_Task details_
Copy the records below verbatim, starting at the line that contains "Screen dimensions: 518x354" and ending at the line that contains "tap(484, 53)", both ends included.

***** Data provided

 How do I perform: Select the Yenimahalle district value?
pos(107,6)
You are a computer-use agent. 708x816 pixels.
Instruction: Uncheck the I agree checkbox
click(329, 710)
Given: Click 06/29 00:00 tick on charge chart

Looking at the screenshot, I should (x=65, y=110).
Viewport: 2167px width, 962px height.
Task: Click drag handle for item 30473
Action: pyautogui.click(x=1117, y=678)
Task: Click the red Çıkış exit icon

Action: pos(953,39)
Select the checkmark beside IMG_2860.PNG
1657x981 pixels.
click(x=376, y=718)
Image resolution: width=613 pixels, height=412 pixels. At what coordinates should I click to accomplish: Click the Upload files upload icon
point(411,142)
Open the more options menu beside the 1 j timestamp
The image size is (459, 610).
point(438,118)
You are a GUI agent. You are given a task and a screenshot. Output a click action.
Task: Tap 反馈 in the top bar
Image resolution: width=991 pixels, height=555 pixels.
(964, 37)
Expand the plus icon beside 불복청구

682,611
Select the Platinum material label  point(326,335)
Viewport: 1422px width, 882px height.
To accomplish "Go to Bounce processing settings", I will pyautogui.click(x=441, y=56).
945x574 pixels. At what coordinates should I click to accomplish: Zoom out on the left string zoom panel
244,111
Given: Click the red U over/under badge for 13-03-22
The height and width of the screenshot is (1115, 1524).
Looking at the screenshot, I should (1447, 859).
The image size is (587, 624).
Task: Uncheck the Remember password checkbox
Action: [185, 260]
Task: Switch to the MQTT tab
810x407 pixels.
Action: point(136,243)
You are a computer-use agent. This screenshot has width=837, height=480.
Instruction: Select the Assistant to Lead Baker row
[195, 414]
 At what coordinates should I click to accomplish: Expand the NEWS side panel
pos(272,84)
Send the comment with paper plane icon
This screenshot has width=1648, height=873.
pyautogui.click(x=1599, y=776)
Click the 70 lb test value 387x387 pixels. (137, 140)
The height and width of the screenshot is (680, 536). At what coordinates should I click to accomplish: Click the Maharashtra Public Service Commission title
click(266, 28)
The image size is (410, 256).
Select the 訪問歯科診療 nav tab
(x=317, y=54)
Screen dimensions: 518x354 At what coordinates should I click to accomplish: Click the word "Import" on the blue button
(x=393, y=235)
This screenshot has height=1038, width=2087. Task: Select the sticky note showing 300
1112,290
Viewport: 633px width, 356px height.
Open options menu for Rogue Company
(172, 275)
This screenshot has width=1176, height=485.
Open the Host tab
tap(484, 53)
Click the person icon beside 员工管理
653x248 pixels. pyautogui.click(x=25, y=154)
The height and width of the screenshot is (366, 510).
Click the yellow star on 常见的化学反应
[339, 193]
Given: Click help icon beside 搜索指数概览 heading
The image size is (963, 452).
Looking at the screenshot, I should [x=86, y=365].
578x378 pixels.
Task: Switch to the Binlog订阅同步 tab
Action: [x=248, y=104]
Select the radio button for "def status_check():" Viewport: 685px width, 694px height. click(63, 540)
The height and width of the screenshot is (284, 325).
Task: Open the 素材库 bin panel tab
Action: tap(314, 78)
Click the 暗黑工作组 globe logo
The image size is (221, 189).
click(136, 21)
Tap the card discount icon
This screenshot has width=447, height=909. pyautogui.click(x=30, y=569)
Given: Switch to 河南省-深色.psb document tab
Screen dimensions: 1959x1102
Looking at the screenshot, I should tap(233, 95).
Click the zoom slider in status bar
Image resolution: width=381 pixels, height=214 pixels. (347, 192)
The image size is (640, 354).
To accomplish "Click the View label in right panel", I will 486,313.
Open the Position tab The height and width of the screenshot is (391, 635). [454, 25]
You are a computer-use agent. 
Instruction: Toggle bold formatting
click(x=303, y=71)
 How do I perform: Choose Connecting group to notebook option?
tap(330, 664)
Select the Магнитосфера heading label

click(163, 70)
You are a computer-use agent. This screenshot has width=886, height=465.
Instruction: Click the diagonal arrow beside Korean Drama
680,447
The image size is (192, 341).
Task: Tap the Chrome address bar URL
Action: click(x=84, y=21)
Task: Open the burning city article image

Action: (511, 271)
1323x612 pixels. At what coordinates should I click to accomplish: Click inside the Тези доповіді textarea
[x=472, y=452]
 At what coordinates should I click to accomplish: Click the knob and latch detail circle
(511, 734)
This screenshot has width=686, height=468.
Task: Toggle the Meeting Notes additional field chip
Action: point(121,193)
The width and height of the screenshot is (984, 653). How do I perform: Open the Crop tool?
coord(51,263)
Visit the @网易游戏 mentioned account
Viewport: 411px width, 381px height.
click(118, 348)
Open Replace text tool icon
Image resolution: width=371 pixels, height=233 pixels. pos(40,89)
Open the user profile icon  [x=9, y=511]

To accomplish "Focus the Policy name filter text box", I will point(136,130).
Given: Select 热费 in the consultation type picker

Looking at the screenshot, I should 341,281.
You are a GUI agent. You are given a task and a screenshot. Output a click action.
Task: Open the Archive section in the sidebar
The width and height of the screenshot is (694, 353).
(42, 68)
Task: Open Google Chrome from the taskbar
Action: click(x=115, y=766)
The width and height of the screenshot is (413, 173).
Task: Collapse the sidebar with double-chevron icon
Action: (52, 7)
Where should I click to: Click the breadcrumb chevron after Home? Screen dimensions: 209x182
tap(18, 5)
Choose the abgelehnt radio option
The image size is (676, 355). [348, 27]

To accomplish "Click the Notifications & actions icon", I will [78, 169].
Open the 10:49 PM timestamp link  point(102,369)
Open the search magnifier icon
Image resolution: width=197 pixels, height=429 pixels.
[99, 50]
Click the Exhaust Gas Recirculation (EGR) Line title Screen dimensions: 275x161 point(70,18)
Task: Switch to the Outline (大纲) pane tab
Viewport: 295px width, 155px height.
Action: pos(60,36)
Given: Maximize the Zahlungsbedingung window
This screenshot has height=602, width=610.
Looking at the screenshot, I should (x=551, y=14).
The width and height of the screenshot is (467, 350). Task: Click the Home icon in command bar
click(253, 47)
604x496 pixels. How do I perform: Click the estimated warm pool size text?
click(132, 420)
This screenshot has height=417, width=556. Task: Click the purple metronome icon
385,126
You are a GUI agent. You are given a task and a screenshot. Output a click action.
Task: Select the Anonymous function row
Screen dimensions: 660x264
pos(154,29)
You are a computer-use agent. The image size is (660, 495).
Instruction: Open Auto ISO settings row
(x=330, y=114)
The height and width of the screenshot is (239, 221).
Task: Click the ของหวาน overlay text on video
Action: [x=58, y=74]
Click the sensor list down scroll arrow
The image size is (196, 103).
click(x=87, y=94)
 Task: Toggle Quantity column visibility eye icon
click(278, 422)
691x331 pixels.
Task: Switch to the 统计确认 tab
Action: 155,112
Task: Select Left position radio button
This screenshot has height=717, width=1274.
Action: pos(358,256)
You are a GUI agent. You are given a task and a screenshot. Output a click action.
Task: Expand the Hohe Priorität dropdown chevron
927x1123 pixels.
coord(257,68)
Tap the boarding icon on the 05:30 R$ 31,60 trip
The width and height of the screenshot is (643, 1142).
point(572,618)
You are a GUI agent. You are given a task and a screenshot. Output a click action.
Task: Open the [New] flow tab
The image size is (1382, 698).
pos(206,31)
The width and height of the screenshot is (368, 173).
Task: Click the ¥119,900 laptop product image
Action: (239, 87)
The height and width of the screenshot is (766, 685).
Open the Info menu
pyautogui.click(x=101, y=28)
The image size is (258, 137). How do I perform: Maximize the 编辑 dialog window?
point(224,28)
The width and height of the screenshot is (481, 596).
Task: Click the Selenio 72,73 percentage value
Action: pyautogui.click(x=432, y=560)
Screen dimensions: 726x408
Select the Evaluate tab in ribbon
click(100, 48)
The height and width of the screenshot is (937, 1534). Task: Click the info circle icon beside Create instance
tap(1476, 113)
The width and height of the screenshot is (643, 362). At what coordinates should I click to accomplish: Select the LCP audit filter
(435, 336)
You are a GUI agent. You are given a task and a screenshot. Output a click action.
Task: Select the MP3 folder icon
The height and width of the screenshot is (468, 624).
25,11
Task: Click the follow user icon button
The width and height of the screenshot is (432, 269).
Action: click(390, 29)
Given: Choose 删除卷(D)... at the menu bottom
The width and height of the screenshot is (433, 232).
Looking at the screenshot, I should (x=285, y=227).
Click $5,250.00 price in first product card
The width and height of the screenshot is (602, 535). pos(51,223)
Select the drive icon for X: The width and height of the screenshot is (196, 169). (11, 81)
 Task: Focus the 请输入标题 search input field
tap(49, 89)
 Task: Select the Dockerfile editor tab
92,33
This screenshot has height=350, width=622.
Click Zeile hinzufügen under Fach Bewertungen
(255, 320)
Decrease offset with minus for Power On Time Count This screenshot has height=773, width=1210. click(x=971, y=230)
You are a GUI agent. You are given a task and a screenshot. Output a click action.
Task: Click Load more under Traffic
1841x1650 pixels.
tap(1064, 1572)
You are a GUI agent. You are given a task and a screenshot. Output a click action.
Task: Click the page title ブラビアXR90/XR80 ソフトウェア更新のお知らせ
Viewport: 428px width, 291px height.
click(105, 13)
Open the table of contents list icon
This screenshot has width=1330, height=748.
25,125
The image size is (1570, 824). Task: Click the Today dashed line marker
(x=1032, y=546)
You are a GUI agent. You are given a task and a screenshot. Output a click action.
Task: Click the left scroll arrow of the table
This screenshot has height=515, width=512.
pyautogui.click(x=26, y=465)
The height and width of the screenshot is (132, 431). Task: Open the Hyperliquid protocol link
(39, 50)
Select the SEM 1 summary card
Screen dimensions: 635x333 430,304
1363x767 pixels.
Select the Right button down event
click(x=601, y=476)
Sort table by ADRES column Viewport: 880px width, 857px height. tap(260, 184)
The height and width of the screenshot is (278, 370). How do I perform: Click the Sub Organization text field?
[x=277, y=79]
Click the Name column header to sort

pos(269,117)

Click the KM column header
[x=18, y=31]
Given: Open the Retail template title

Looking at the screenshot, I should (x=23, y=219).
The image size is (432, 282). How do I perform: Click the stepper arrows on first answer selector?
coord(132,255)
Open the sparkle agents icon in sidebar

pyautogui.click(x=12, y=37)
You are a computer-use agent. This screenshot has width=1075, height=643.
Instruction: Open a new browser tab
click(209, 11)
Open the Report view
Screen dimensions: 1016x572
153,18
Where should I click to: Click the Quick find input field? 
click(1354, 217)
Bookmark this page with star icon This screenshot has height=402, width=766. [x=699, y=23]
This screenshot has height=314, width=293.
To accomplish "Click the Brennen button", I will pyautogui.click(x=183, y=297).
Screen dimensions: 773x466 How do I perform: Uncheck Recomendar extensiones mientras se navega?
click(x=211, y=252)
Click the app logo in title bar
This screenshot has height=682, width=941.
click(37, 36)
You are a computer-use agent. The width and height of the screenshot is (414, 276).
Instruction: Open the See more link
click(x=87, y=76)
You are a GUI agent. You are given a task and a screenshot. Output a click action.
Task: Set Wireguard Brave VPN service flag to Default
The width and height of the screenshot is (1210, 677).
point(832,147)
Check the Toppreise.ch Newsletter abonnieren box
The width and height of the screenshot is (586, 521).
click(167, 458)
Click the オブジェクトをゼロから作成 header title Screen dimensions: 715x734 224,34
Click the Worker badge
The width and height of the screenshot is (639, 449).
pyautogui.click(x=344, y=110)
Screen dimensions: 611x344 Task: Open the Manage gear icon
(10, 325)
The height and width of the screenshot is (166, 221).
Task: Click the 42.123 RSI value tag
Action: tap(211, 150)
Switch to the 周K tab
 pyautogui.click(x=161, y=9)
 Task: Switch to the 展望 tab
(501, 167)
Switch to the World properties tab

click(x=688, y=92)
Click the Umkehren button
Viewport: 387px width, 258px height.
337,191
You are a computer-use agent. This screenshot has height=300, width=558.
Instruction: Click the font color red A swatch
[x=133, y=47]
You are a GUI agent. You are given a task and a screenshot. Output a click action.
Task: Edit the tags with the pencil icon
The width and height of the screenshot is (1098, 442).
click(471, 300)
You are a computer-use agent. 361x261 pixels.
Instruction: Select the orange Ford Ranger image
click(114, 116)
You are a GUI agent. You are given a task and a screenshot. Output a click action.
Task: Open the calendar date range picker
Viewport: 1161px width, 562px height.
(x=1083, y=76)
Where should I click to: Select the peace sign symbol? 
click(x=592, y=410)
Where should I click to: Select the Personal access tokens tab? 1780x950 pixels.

**********

_Finished answer_
Screen dimensions: 518x354 At what coordinates should I click to accomplish: Click the word "Import" on the blue button
(x=393, y=235)
This screenshot has height=1038, width=2087. Task: Select the sticky note showing 300
1112,290
Viewport: 633px width, 356px height.
Open options menu for Rogue Company
(172, 275)
This screenshot has width=1176, height=485.
Open the Host tab
tap(484, 53)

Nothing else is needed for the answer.